Вот одна из простейших, казалось бы, проблем: как на основании первичной структуры белковой молекулы ответить на вопрос о том, имеет ли ее глобула (этот термин также используют, говоря о пространственной структуре) округлую форму, близкую к сферической, или несколько вытянутую, скажем, сигарообразную? Оказалось, что приближенный ответ на этот вопрос возможен на основании очень простых рассуждений, которые мы сейчас воспроизведем, пояснив лишь предварительно необходимый для этого новый термин: прилагательное «гидрофобный». С этим понятием связаны некоторые физико-химические эффекты, весьма важные для формирования и существования белковой глобулы.

Части читателей, возможно, появление этого термина в таком контексте покажется странным: как известно, гидрофобия, или водобоязнь, — научное медицинское название бешенства, и словосочетание «гидрофобные взаимодействия», которое появится чуть ниже, вызывает необычные ассоциации.

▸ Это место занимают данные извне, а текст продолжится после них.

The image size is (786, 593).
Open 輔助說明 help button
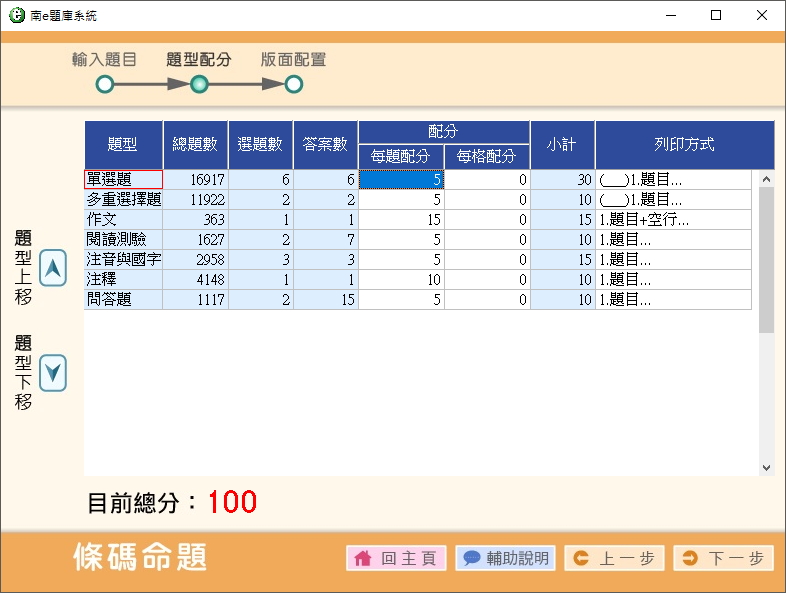pos(506,558)
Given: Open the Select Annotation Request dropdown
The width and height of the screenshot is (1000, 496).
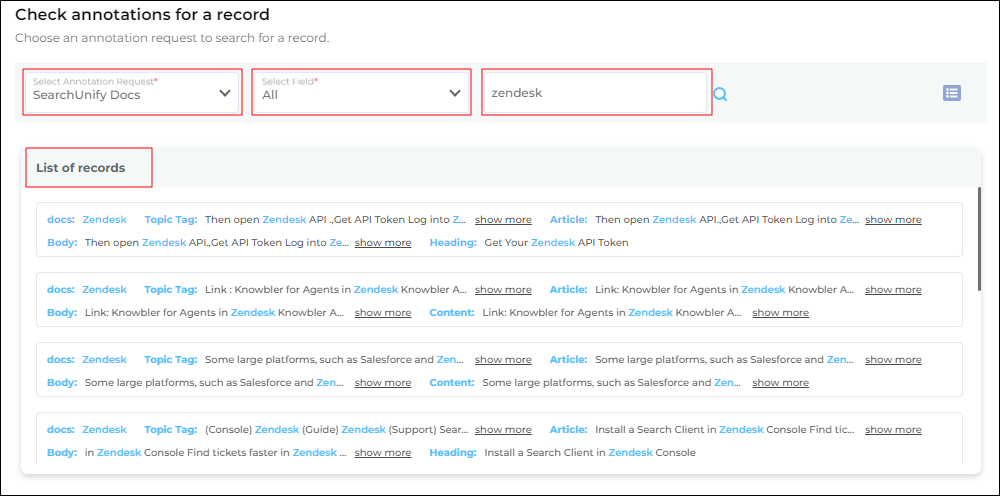Looking at the screenshot, I should (x=132, y=93).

Но речь пойдет о водобоязни совсем иного рода: о хорошо знакомом каждому из нас «нежелании» жирных веществ смачиваться водой. Физическая природа этого явления вкратце такова. На поверхности контакта воды с жиром в прилегающем водном слое образуется упорядоченная, так называемая «льдоподобная» структура. Известно, что образование льда — процесс, требующий затраты энергии; с другой же стороны, как мы помним, всякая система стремится занять положение, которому соответствует наименьшая энергия. В рассматриваемом случае это означает стремление всемерно ограничить поверхность контакта воды с жирным или — давайте начнем пользоваться введенным термином — гидрофобным веществом.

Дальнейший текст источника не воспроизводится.